While reasoning about doing or intervening is important, it is not sufficient to answer “Why” or “What if” questions. Consider the question: My fever is gone now, but why? Was it the Tylenol I took? The food that I ate? The good news I heard? Pearl states to answer these types of questions, we must go back in time, change history and ask, “What would have happened if I had not taken the Tylenol?” Data cannot tell us what will happen in a counterfactual or imaginary world, in which some observed facts are bluntly negated. Yet the human mind does make such explanation-seeking inferences, reliably and repeatably. Pearl states this is the ability that most distinguishes human from animal intelligence, as well as model-blind versions of AI and machine learning.
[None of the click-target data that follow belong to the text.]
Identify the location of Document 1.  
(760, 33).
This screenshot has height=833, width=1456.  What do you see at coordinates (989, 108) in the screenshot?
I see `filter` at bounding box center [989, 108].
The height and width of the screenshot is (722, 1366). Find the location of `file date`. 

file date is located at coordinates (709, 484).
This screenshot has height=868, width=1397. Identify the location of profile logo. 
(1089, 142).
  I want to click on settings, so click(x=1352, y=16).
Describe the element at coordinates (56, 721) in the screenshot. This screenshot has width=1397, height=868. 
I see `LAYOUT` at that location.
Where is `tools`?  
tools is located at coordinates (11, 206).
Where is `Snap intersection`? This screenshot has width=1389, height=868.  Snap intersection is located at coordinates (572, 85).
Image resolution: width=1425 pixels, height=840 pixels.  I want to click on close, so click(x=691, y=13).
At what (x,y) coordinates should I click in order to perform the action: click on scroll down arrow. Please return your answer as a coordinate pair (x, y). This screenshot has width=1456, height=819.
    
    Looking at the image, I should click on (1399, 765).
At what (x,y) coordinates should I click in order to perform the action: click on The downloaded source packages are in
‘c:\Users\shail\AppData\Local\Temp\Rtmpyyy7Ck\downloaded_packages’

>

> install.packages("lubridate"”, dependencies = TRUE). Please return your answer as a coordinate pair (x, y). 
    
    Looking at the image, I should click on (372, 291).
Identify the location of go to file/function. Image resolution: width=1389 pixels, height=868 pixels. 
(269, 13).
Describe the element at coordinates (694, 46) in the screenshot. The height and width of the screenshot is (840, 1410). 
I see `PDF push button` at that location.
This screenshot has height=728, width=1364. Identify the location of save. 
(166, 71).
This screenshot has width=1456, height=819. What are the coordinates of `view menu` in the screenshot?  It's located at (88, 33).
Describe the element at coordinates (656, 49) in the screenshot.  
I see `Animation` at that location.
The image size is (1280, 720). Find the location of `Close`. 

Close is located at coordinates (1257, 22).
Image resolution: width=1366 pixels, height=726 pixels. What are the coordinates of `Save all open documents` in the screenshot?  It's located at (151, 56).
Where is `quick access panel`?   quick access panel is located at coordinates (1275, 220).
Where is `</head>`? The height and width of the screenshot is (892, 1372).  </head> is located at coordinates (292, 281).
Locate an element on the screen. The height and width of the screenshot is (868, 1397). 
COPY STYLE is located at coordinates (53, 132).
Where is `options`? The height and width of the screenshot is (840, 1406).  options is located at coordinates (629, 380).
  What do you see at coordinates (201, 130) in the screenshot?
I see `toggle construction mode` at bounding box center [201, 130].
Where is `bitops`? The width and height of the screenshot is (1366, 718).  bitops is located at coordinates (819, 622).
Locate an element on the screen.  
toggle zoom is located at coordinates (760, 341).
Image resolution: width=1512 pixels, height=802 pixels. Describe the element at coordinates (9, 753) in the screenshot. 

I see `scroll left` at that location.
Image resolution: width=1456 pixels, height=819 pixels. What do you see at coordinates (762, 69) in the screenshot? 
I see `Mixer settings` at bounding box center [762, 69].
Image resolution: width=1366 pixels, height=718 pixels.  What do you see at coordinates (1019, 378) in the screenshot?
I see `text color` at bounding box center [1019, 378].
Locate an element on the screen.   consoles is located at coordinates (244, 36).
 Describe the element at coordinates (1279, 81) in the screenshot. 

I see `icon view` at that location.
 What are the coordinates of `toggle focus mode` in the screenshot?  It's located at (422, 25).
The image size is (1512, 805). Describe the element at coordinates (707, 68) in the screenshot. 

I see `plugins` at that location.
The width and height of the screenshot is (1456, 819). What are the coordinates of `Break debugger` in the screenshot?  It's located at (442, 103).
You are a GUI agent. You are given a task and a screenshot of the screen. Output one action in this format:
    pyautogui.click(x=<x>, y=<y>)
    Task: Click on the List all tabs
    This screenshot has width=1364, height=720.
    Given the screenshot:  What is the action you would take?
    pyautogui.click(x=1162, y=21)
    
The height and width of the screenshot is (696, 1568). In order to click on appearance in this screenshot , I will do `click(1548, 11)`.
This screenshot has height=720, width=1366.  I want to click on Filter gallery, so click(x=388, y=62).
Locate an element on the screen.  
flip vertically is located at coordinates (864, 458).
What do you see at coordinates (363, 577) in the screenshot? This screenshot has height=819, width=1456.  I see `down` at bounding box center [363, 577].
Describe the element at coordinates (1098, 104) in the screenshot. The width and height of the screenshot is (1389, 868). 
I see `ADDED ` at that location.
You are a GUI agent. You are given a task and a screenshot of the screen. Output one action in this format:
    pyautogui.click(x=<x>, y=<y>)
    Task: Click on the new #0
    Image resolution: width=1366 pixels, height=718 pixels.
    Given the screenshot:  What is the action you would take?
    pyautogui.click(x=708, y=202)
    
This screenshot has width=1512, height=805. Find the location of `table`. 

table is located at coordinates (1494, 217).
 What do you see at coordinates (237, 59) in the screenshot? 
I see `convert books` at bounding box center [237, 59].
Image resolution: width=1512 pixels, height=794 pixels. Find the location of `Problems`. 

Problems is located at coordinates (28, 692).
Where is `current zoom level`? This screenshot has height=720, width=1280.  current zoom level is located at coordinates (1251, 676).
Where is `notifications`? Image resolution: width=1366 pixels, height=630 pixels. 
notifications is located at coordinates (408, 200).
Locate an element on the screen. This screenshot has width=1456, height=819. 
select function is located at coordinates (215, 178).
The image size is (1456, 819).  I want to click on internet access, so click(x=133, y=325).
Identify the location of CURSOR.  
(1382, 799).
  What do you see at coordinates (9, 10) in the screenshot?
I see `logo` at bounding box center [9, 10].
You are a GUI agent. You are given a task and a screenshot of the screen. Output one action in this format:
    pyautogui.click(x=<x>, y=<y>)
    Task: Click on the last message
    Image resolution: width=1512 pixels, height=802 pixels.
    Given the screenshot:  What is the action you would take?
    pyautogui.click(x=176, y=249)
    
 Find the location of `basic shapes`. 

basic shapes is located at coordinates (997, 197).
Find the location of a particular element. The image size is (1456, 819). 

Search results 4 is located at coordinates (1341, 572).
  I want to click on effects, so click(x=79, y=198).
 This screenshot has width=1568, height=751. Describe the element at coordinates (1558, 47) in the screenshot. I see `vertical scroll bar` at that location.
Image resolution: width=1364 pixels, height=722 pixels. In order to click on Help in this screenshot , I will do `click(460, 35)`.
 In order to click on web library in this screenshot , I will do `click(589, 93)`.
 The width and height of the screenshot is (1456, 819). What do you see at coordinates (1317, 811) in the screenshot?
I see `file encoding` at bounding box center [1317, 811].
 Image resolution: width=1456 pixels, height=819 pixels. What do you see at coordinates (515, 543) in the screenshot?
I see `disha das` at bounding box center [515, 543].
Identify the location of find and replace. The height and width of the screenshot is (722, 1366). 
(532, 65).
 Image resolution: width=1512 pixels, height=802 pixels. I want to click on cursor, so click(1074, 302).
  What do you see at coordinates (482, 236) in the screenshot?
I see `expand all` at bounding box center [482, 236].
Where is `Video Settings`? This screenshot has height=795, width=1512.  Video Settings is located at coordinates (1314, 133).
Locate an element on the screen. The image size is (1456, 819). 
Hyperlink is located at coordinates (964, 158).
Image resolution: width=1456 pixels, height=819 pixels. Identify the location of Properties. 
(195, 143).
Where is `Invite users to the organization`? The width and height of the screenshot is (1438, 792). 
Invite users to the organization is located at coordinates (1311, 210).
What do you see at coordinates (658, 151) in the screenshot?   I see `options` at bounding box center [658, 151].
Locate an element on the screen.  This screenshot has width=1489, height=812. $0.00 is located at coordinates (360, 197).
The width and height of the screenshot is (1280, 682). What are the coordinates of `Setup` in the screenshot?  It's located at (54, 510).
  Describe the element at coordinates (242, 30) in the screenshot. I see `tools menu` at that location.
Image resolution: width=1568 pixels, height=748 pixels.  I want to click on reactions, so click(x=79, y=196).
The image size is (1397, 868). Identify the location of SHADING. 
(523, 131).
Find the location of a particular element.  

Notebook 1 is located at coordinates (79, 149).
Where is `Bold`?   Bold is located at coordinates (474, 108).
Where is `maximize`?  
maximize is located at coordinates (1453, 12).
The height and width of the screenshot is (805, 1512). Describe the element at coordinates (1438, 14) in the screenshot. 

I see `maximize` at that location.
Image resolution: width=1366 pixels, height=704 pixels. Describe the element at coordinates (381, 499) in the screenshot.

Pearl argues that a key component in creating human-like intelligence is the mastery of causation, something a 3-year old child does very well. In a later post I will talk about how machines can acquire causal knowledge.
There is a long history of excessive optimism about AI. For example, AI pioneer Herb Simon predicted in 1957 that computers would outplay humans at chess within a decade, an outcome that required 40 years to occur. Early predictions about automated language translation also proved wildly optimistic, with the technology only becoming usable (and by no means fully fluent) in the last several years. It is tempting but incorrect to extrapolate from the ability to solve one particular task to imagine machines with a much broader and deeper range of capabilities and to overlook the huge gap between narrow task-oriented performance and the type of general intelligence that people exhibit [2016 White House report on AI].
Consider that even minor changes to street sign graphics can fool machine learning algorithms into thinking the signs say something completely different. Imagine a driverless car using the output of its vision system in which a stop sign is no longer recognized as a stop sign, but instead a speed limit of 45.